Washington, D.C. 20549








Date of Report (Date of earliest event reported) May 22, 2019



(Exact name of registrant as specified in its charter)


Delaware   1-11596   58-1954497
(State or other jurisdiction of incorporation)   (Commission
File Number)
  (IRS Employer
Identification No.)


8302 Dunwoody Place, Suite 250, Atlanta, Georgia   30350
(Address of principal executive offices)   (Zip Code)


Registrant’s telephone number, including area code: (770) 587-9898


Not applicable

(Former name or former address, if changed since last report)


Check the appropriate box below if the Form 8-K filing is intended to simultaneously satisfy the filing obligation of the registrant under any of the following provisions:


[  ] Written communications pursuant to Rule 425 under the Securities Act
[  ] Soliciting material pursuant to Rule 14a-12 under the Exchange Act
[  ] Pre-commencement communications pursuant to Rule 14d-2(b) under the Exchange Act
[  ] Pre-commencement communications pursuant to Rule 13e-4(c) under the Exchange Act


Indicate by check mark whether the registrant is an emerging growth company as defined in Rule 405 of the Securities Act of 1933 or Rule 12b-2 of the Securities Exchange Act of 1934.

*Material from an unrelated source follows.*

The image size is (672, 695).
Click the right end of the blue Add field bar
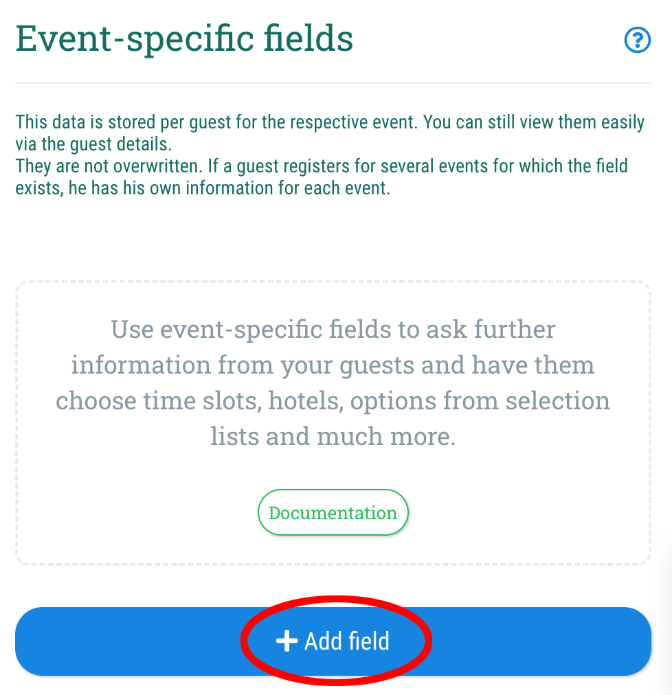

Emerging growth company [  ]


If an emerging growth company, indicate by check mark if the registrant has elected not to use the extended transition period for complying with any new or revised financial accounting standards provided pursuant to Section 13(a) of the Exchange Act [  ]






Section 7 – Regulation FD


Item 7.01 – Regulation FD Disclosure


The information set forth under “Item 8.01. Other Events” of this Current Report on Form 8-K with respect to the shelf registration statement is incorporated into this Item 7.01 by reference.


Section 8 – Other Events


Item 8.01 – Other Events


On Wednesday, May 22, 2019 at 4:00 p.m., the Securities and Exchange Commission (“SEC”) declared effective Perma-Fix Environmental Services, Inc.’s (the “Company”) shelf registration statement on Form S-3 filed on May 13, 2019. The Company has no current commitments or plans to sell securities under the new registration statement, and it was filed as part of its ongoing commitment to evaluate all options to enhance shareholder value, if it should desire and be in a position to opportunistically access the capital markets at a future date.


Under the shelf registration, the Company may offer and sell, from time to time, up to 2,500,000 shares of its common stock. So long as the Company’s public float remains below $75 million, an offering under this registration statement will be limited to a value of not more than one-third of the public float within any 12-month period.


The terms of any securities offered under the registration statement, and the intended use of the net proceeds resulting therefrom, would be established at the times of the offerings, if any, and would be described in prospectus supplements filed with the SEC at the times of the offerings.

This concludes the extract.